[Saved entries]
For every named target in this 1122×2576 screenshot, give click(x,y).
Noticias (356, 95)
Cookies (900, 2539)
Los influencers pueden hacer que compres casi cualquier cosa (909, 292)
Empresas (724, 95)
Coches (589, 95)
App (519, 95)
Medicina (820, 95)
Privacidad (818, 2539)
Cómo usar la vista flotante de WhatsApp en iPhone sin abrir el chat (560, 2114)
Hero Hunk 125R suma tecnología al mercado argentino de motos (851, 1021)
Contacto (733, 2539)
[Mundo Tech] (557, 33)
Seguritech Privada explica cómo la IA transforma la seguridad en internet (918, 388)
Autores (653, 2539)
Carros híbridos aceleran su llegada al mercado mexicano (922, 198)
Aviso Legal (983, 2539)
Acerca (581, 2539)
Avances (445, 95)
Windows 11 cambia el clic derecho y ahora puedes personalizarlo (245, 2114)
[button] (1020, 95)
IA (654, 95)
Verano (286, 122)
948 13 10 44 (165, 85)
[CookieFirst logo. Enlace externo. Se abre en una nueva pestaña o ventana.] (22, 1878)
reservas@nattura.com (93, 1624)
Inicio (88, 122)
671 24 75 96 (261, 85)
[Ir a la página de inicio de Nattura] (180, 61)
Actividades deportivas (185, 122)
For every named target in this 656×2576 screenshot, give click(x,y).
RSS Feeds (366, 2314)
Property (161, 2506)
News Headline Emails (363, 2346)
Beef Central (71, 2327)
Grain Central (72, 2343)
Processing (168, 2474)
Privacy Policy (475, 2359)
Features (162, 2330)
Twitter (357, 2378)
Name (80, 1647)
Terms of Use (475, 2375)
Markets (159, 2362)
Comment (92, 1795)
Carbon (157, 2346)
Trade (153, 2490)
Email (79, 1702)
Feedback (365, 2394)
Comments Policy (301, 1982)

--- What you need to do ---
Would it be possible to reproduce all the entries exactly as they appear above?

--- Exercise output ---
For every named target in this 1122×2576 screenshot, give click(x,y).
Noticias (356, 95)
Cookies (900, 2539)
Los influencers pueden hacer que compres casi cualquier cosa (909, 292)
Empresas (724, 95)
Coches (589, 95)
App (519, 95)
Medicina (820, 95)
Privacidad (818, 2539)
Cómo usar la vista flotante de WhatsApp en iPhone sin abrir el chat (560, 2114)
Hero Hunk 125R suma tecnología al mercado argentino de motos (851, 1021)
Contacto (733, 2539)
[Mundo Tech] (557, 33)
Seguritech Privada explica cómo la IA transforma la seguridad en internet (918, 388)
Autores (653, 2539)
Carros híbridos aceleran su llegada al mercado mexicano (922, 198)
Aviso Legal (983, 2539)
Acerca (581, 2539)
Avances (445, 95)
Windows 11 cambia el clic derecho y ahora puedes personalizarlo (245, 2114)
[button] (1020, 95)
IA (654, 95)
Verano (286, 122)
948 13 10 44 (165, 85)
[CookieFirst logo. Enlace externo. Se abre en una nueva pestaña o ventana.] (22, 1878)
reservas@nattura.com (93, 1624)
Inicio (88, 122)
671 24 75 96 (261, 85)
[Ir a la página de inicio de Nattura] (180, 61)
Actividades deportivas (185, 122)
For every named target in this 656×2576 screenshot, give click(x,y).
RSS Feeds (366, 2314)
Property (161, 2506)
News Headline Emails (363, 2346)
Beef Central (71, 2327)
Grain Central (72, 2343)
Processing (168, 2474)
Privacy Policy (475, 2359)
Features (162, 2330)
Twitter (357, 2378)
Name (80, 1647)
Terms of Use (475, 2375)
Markets (159, 2362)
Comment (92, 1795)
Carbon (157, 2346)
Trade (153, 2490)
Email (79, 1702)
Feedback (365, 2394)
Comments Policy (301, 1982)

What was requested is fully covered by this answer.